The Ombudsman received reports from consumers against the defendant (a well-known financial institution) asking for reimbursement of the money they had invested in titles of Lehman Brothers.
The plaintiffs received from the defendant investment papers that were issued by Lehman Brothers Treasury Co. B. V. and guaranteed by Lehman Brothers Holding Inc. The consumers wanted to directly use the money and did not want to risk the loss of any part of their capital.
The defendant argued that it acted merely as a distributor of the titles, receiving and sending the orders of the titles purchased to the issuer. In addition, the defendant claimed that it provided investment advice only in those cases where the client did not proceed to the purchase of the titles with his own liability and initiative. On September 2008, however, Lenhman Brothers Holding Inc was declared bankrupt and the titles of the plaintiffs lost their value.
The consumers argued that, based on the existing relationship of trust with the defendant, the employees of the defendant, using misleading methods, convinced them to sign unclear applications of titles purchase. In these applications, many other legal persons were mentioned too, whose role was not clear to the consumers. The applications also referred to different types of risks, without explaining these risks to the consumers. Finally, those applications were not handed over to the consumers so as to carefully study them.
Does the failure of a financial institution to inform consumers about the characteristics of financial titles and about the fluctuation of the creditworthiness of the issuer, constitute an unfair commercial practice?
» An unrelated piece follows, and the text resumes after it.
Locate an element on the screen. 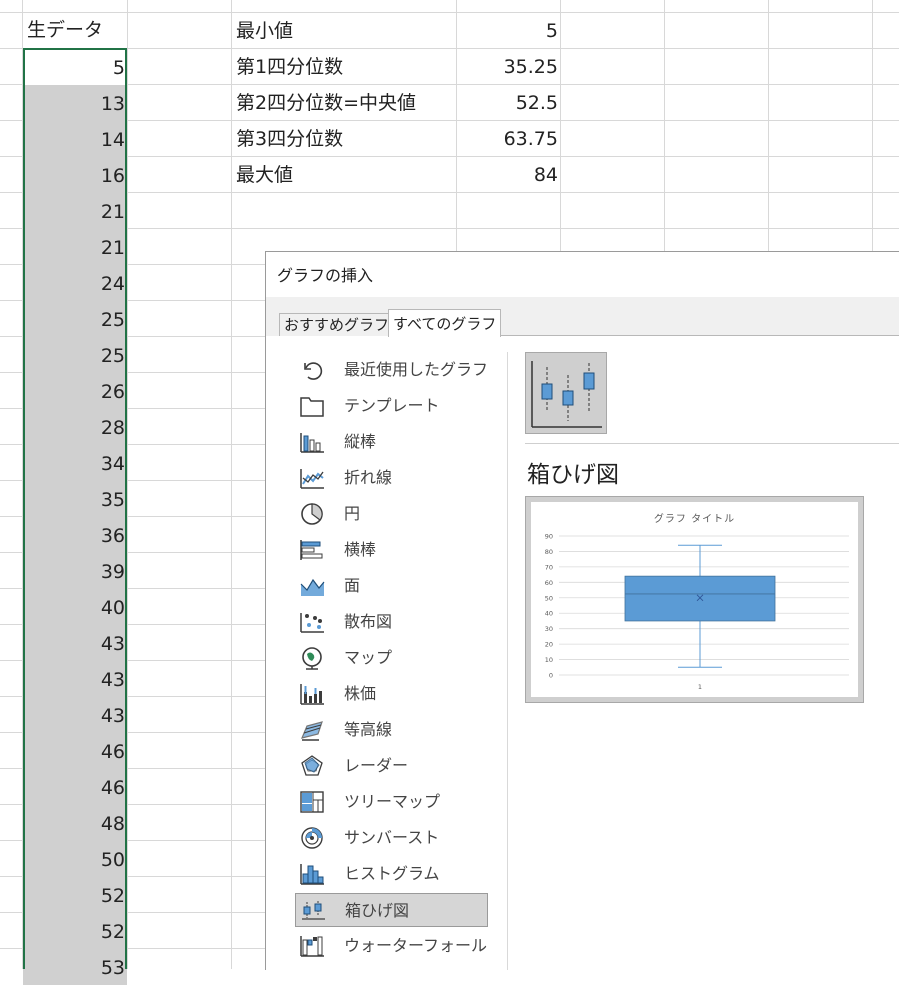  chart-category-item: テンプレート is located at coordinates (392, 406).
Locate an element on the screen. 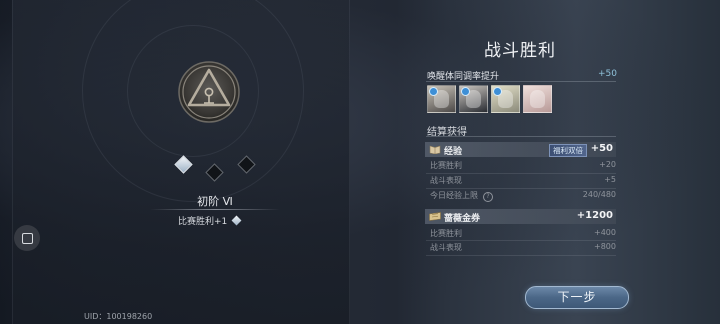 The height and width of the screenshot is (324, 720). rank-bonus-text: 比赛胜利+1 is located at coordinates (203, 222).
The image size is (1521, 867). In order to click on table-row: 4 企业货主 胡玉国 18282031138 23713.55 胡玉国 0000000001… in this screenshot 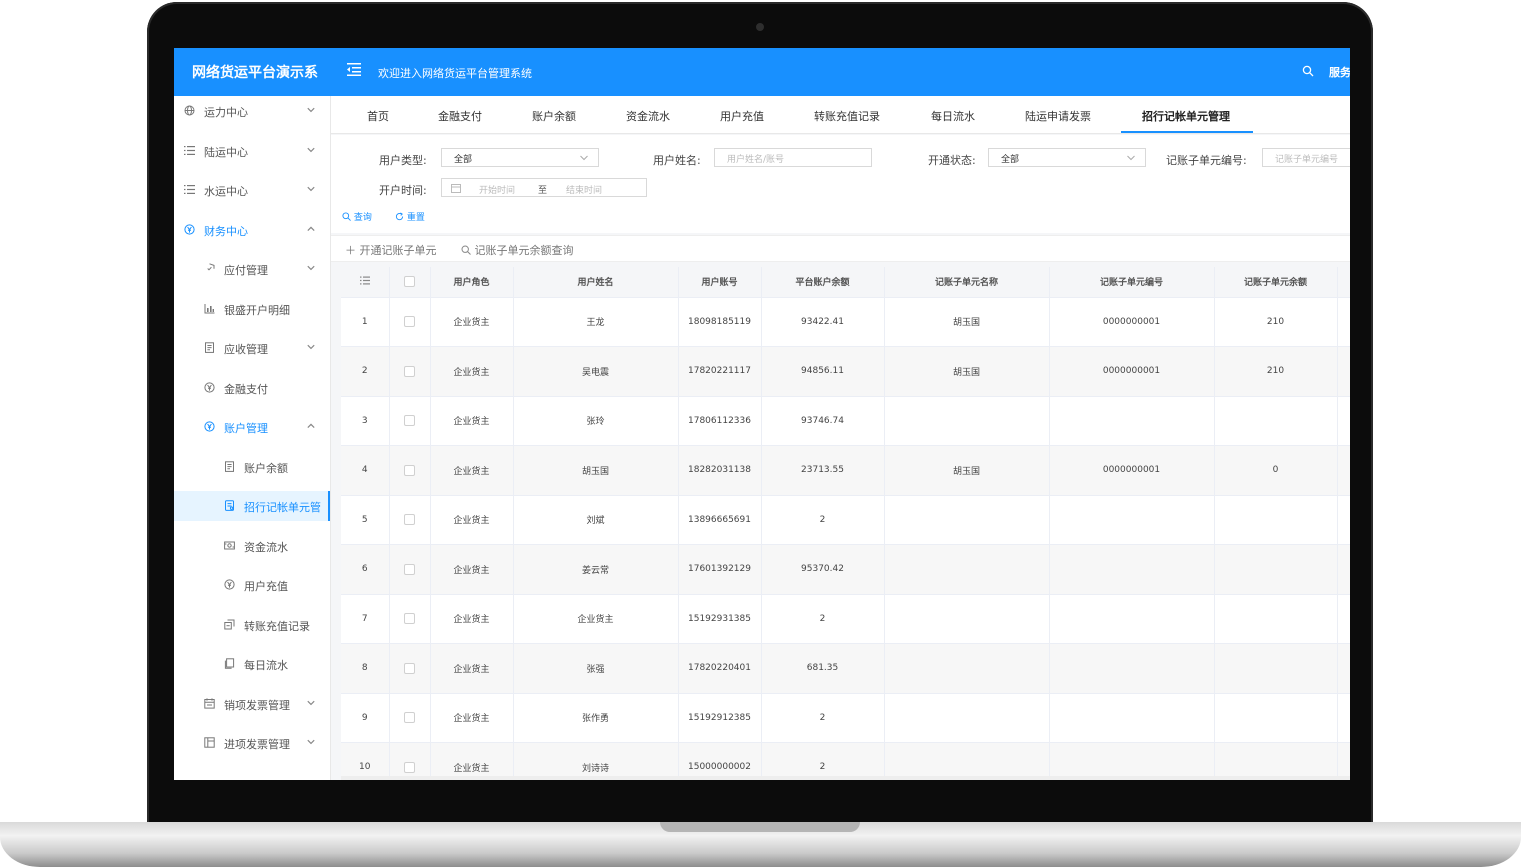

According to the Ombudsman, it was proven that the defendant, although it was obliged to do so, did not provide the consumers with all necessary information regarding the estimation of the evolution of the product and of its possible risks.
The defendant omitted to inform the consumers about the gradual degradation of the creditworthiness of Lehman Brothers. This way, the defendant did not allow the consumers to evaluate the risk associated with the titles. Although the defendant was obliged to act accordingly, it failed to inform the consumers regarding essential characteristics of their investment, which were necessary for them in order to accept or to reject the proposed investment.
As a result, according to the Ombudsman, the consumers did not understand the risk of losing their capital. This way, the defendant had impaired the consumers' freedom of choice.
For these reasons, it was held that the defendant had committed unfair commercial practices.
The misleading actions and omissions were related to the damage of the consumers, since the investments took place because the defendant created the impression that there was no risk. If the consumers had been in any way aware of the risks, they would have refused the investment.
|URL Decision||Decision full text|
The Ombudsman of the Consumer recommended the defendant to compensate the consumers for the damage incurred.